"Nancy, is this thing true?"

Nancy nodded. She said in a lifeless voice: "Oh yes, it's true. I was trying to tell you, but—" And then she broke into a cry: "Glenn, you don't understand! Glenn, listen, please listen! I did love you, I do love you, Glenn! You—you don't know—you don't understand—"

The boy staggered. He was an honorable, clean-souled boy, heir to old heritages of pride, and faith, and chivalry. A dull, shamed red crept from cheek to brow, replacing his pallor. His gesture, as he turned away from her, made her feel as if she had been struck across the face. She winced. She saw herself judged and condemned.

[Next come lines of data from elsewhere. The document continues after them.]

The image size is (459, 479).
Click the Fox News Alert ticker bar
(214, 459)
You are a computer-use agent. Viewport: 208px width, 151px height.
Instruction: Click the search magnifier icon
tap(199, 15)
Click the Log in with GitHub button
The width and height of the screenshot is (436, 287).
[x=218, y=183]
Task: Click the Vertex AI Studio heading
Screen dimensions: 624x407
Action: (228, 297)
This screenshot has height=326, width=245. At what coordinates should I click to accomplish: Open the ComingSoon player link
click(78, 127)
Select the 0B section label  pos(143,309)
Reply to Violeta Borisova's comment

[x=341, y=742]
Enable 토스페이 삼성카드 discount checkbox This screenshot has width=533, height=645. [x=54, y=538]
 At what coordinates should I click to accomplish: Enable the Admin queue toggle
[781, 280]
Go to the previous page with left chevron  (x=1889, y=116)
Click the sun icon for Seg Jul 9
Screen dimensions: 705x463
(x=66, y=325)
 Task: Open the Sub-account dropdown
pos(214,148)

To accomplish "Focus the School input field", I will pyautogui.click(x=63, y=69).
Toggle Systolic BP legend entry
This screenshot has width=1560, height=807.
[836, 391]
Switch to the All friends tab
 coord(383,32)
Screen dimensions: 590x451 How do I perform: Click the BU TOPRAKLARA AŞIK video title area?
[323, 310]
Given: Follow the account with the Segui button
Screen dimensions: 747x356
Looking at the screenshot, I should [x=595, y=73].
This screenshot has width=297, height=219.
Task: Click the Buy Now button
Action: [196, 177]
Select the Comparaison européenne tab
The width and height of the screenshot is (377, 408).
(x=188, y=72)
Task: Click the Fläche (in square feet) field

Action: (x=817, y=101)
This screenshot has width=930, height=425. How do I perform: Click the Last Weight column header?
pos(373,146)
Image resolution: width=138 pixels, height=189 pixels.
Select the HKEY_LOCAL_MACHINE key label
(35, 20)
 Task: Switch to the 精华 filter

"Mr. Champneys," stammered Glenn, painfully, "surely you know I didn't understand—don't you? I—we—fell in love, sir. We'd meant to wait—that's why I didn't come to you at once—but I—that is, I was very much in love with her, and I was going to make a clean breast of it and ask you what we'd better do. And you're not to think I'm—dishonorable—" he choked over the word.

Knowing the boy's breed, Champneys laid a not unkindly hand on his shoulder.

"I see how it was," he said. "And—I guess you're punished enough, without any reproaches from me."

Glenn turned to Nancy. "Why did you do it?" he cried. "I loved you, I trusted you. Nancy, why did you do such a thing—to me?"

She twisted her fingers. Well, this was the end. She was to be thrust out of the new brightness, back into the drab dreariness, the emptiness that was her fate. She lifted tragic eyes.

"I never expected you to love me. But when you did—I just had to let you! Nobody else cared—ever. And I loved you for loving me—I couldn't help it, Glenn; I couldn't help it!" Her voice broke. She stood there, twisting her fingers.

An old, wise, kind woman, or an old priest who had seen and forgiven much, or men who knew and pitied youth, would have understood. Neither of the men to whom she spoke realized the significance of that childishly pitiful confession. Champneys felt that she had shamed his name, belittled the sacred Family which was his fetish; Glenn thought she had made a fool of him for her own amusement. Never again would he trust a woman, he told himself. And in his pain and shame, his smarting sense of having been duped, his hideous revulsion of feeling, he spoke out brutally. Nancy was left in no doubt as to the estimation in which he now held her. And she understood that it was his pride, even more than his love, that suffered.